O diretor do CPPN considera “leviana” a acusação e desabafa: “Trata-se de calúnia destinada a causar transtornos no bom trabalho realizado na unidade. Os responsáveis serão identificados e responderão na Justiça. Repudio a acusação, que se deu em virtude de prática criminosa com finalidade de tentar prejudicar profissional de conduta ilibada. Destaco que as transferências de detentos não são da alçada dos diretores, mas da Superintendência/MG de Gestão de Vagas.”
Entenda o caso
Na madrugada de 21/5, dois homens (identidades investigadas) incendiaram dois ônibus na garagem da São Jorge AutoBus, no bairro Triângulo Novo. Antes de fugir, eles deixaram carta com um motorista para ser entregue à Polícia. Tudo ficou gravado pelas câmeras de segurança da empresa e de área vizinha.
Pessoal do Corpo de Bombeiros/CB atuou – sob comando do sargento Vítor Lanna Felga – no combate às chamas.
À Polícia Militar, os dois motoristas, que pouco antes chegaram dirigindo os veículos usados no transporte de trabalhadores da empresa Saudali Alimentos, disseram o seguinte:
– Dois cidadãos entraram na garagem e pediram permissão para beber água. Já no escritório, um sacou uma arma e rendeu os motoristas, enquanto o outro jogou material inflamável num ônibus e ateou fogo.
Pela manhã, peritos da Polícia Civil vistoriaram o local.
O diretor da São Jorge Flavinho Andrade disse à nossa Reportagem que calcula o prejuízo de R$ 300 mil. Ele se absteve de outros comentários sobre o incêndio para preservar a investigação policial do atentado.

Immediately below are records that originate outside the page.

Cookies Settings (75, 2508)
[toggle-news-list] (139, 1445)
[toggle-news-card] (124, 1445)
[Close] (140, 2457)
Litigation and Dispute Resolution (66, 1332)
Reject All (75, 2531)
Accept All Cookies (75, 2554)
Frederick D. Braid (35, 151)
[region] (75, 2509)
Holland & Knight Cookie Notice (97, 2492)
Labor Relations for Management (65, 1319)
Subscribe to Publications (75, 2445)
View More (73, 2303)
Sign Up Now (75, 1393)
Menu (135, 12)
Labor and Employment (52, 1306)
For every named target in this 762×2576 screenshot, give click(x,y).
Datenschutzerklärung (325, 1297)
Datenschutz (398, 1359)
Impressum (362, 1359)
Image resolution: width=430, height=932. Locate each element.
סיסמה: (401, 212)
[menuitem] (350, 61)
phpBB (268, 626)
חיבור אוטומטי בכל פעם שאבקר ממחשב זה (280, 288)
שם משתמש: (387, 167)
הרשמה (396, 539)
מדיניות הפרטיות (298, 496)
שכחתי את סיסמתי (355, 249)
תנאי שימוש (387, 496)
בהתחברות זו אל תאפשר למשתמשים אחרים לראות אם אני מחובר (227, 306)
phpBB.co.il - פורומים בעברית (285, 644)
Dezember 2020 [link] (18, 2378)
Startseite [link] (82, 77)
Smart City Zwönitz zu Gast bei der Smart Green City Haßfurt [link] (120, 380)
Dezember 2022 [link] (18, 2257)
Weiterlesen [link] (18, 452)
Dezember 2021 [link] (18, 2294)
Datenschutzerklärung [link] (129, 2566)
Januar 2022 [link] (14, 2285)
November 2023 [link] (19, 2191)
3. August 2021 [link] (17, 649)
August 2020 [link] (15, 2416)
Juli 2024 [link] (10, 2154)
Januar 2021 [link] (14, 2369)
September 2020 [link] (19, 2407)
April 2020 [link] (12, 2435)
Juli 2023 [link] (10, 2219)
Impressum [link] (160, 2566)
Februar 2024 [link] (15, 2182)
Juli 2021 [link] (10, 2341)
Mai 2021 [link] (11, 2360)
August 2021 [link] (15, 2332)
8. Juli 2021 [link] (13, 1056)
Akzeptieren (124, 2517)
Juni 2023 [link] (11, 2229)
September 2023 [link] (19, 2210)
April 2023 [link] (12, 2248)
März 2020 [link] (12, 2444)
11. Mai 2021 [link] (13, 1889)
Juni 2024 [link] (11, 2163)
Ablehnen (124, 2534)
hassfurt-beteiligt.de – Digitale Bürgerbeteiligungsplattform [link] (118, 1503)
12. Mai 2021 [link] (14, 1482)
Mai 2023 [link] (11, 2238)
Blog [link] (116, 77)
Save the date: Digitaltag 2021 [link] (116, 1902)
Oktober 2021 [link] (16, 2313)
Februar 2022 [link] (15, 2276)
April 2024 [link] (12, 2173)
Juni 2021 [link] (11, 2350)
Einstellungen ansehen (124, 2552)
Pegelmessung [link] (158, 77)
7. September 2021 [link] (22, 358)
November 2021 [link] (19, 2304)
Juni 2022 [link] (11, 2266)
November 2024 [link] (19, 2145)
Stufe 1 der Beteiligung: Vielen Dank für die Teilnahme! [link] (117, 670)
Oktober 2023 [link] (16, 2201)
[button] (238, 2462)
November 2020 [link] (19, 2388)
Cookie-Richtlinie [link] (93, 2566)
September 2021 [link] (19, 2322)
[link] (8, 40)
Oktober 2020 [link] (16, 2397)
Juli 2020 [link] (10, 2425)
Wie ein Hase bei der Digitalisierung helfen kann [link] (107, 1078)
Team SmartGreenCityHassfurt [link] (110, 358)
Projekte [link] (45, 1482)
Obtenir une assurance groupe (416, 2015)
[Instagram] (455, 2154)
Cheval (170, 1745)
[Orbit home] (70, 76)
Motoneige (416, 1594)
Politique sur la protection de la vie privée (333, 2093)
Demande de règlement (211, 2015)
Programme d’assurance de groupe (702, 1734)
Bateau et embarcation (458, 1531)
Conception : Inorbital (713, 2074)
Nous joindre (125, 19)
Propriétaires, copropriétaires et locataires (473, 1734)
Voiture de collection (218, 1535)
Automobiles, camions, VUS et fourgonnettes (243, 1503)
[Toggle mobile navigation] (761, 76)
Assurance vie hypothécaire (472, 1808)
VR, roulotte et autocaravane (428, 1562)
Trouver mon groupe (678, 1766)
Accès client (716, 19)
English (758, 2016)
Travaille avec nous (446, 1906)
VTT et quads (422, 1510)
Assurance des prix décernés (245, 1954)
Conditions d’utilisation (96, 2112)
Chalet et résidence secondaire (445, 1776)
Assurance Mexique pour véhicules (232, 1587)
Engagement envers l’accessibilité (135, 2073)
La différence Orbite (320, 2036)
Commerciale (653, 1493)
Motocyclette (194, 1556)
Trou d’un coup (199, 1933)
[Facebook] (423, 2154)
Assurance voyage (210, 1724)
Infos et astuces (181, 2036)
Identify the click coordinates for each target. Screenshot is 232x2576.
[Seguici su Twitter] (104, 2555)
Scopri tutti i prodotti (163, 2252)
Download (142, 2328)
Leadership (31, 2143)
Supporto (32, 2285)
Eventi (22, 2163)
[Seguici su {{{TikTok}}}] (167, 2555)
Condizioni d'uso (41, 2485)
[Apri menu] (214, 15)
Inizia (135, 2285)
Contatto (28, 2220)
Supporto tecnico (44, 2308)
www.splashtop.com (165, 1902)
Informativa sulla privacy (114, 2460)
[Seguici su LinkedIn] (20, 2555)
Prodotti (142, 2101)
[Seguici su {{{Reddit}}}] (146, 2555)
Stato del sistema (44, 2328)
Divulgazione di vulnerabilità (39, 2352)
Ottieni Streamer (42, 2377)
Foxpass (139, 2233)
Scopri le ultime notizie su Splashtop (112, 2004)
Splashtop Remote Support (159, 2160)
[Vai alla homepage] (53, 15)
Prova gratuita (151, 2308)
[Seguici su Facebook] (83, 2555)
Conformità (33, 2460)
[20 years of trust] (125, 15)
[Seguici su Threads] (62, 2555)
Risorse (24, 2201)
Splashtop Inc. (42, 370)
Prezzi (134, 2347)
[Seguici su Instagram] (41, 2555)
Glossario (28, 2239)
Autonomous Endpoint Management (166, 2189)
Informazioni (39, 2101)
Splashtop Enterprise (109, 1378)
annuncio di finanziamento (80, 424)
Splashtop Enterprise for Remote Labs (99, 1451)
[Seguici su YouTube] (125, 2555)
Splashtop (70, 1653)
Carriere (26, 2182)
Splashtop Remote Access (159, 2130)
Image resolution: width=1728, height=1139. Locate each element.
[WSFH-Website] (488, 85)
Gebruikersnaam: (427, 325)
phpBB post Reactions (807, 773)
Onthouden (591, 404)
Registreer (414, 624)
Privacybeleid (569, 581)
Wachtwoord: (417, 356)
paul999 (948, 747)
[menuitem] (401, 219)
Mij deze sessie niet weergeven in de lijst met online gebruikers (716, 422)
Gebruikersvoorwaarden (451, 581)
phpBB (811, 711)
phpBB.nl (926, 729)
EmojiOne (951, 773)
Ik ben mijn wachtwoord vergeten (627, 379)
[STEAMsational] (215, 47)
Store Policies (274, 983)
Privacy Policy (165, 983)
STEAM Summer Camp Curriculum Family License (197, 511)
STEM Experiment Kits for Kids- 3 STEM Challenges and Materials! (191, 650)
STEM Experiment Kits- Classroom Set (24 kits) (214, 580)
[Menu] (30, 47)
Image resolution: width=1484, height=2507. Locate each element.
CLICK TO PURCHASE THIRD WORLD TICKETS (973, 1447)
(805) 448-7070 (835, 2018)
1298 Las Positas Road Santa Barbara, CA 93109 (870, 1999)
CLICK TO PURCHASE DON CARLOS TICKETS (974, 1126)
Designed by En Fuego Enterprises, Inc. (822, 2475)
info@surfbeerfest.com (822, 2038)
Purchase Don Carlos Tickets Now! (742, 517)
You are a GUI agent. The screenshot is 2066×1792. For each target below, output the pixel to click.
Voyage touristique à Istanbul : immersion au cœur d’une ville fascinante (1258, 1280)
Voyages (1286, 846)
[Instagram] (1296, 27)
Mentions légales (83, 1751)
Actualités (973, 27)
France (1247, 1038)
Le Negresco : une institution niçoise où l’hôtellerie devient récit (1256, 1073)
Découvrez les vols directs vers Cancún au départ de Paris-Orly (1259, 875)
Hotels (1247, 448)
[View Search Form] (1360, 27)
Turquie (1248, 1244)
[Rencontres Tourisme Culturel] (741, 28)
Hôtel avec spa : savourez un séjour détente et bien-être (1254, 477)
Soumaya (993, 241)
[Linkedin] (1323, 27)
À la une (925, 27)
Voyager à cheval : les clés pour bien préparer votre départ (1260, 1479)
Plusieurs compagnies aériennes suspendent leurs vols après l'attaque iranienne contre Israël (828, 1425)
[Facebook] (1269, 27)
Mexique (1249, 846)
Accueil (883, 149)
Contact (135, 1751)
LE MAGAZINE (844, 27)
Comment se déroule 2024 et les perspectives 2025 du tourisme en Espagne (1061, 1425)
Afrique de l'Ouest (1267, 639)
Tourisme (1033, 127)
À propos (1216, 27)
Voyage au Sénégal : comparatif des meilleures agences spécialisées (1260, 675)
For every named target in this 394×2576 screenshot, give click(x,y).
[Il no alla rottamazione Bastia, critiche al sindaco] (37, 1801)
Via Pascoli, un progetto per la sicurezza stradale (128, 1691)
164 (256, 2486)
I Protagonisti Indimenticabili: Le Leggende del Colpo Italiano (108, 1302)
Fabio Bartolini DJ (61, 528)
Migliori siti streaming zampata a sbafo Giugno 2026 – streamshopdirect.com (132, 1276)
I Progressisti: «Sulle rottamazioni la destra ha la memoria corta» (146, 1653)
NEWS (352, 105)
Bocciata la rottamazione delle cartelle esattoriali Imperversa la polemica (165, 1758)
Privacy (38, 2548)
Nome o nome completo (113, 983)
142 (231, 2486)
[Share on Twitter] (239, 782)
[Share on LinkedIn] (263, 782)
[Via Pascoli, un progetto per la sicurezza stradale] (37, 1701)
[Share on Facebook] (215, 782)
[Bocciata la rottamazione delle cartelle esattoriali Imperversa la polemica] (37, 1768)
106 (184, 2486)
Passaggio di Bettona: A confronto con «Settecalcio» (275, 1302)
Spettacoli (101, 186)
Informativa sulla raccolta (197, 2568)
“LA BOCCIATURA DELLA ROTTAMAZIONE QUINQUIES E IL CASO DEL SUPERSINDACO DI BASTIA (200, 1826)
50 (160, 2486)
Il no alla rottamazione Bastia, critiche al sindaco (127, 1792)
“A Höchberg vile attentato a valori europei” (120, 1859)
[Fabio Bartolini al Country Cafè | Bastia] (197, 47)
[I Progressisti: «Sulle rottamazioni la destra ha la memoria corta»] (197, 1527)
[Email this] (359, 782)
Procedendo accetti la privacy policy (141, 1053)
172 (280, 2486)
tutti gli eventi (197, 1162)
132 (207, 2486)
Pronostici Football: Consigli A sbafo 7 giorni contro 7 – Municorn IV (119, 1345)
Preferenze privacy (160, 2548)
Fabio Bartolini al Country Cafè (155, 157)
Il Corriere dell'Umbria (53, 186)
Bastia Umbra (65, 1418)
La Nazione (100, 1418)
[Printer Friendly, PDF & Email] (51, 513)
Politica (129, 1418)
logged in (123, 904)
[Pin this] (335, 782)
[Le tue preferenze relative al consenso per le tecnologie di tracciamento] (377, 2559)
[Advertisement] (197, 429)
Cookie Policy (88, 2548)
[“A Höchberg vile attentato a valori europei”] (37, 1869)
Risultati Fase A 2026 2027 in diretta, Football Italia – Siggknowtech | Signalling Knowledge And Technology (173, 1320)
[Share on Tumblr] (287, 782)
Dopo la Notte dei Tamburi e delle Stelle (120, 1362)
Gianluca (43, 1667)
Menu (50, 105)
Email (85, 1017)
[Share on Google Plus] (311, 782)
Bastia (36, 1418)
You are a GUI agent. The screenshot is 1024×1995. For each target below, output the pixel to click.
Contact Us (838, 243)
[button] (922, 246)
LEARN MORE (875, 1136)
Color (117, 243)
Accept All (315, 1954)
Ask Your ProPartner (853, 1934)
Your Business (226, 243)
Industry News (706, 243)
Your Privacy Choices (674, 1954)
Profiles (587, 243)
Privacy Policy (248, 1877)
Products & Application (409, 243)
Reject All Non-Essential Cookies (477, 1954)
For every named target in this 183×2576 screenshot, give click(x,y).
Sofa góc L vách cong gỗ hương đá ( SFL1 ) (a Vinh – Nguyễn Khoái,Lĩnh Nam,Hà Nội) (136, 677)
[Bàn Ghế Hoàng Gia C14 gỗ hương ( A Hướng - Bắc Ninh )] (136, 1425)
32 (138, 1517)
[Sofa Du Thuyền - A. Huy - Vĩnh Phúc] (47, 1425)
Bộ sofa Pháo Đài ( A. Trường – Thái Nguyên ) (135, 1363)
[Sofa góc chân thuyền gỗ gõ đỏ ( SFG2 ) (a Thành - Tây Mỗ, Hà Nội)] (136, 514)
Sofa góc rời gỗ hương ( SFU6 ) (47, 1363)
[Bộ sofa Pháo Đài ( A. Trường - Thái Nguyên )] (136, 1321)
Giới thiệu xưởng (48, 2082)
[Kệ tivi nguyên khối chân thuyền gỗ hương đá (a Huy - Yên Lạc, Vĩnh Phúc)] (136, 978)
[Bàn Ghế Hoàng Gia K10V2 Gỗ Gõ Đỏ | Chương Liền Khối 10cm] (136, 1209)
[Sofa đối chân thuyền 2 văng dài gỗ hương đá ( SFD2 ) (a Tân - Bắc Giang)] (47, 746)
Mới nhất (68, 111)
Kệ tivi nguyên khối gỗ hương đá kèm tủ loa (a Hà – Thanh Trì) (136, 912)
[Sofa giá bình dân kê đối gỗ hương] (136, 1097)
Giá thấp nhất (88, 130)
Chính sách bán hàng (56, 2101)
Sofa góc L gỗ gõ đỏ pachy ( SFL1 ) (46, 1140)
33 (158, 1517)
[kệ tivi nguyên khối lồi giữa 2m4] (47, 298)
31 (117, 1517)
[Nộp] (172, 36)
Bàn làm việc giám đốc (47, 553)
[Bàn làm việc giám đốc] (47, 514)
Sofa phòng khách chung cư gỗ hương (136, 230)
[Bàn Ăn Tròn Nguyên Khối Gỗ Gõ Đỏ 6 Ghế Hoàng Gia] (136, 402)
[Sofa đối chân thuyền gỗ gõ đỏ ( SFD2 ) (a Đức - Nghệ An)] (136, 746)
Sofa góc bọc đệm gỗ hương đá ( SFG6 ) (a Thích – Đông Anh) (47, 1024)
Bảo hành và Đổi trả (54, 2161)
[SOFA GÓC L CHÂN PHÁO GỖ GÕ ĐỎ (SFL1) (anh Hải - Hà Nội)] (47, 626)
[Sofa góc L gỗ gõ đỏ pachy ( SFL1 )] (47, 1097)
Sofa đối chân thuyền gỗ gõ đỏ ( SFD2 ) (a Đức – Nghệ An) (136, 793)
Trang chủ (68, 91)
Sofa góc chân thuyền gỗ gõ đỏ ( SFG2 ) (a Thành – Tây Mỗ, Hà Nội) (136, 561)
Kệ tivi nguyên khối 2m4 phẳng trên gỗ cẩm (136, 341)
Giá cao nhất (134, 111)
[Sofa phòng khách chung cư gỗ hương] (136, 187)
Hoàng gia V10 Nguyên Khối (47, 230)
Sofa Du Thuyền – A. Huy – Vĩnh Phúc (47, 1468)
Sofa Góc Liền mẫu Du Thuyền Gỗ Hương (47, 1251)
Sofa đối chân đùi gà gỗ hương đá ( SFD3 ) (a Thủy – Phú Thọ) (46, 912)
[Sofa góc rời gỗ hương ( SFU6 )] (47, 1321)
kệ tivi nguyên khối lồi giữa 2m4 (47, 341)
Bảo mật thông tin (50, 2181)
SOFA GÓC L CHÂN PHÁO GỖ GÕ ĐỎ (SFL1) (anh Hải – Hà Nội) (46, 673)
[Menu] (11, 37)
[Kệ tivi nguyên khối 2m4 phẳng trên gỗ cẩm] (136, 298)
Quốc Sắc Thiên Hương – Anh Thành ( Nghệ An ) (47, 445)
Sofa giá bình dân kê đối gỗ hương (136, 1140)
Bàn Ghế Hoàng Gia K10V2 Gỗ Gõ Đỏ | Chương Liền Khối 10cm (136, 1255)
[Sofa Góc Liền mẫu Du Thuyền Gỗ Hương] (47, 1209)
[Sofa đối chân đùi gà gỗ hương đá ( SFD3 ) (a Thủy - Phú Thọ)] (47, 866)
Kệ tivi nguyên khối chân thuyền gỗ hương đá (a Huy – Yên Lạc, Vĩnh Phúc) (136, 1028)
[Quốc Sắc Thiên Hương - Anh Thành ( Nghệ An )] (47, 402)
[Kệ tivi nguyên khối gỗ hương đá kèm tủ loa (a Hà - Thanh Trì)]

Em tempo – As duas cartas contêm o mesmo teor, porém as caligrafias são diferentes (uma com caneta vermelha e a outra com tinta preta) e a redação difere nas concordâncias e na pontuação. Outro detalhe: uma parece ser mais antiga (está com algumas partes rasgadas). Ambas seguem transcritas literalmente (sem nenhuma correção):
Íntegra de uma carta
“Recado!
Tal reivindicação está sendo realizada pela falta de direitos humanos no Presídio de Ponte Nova.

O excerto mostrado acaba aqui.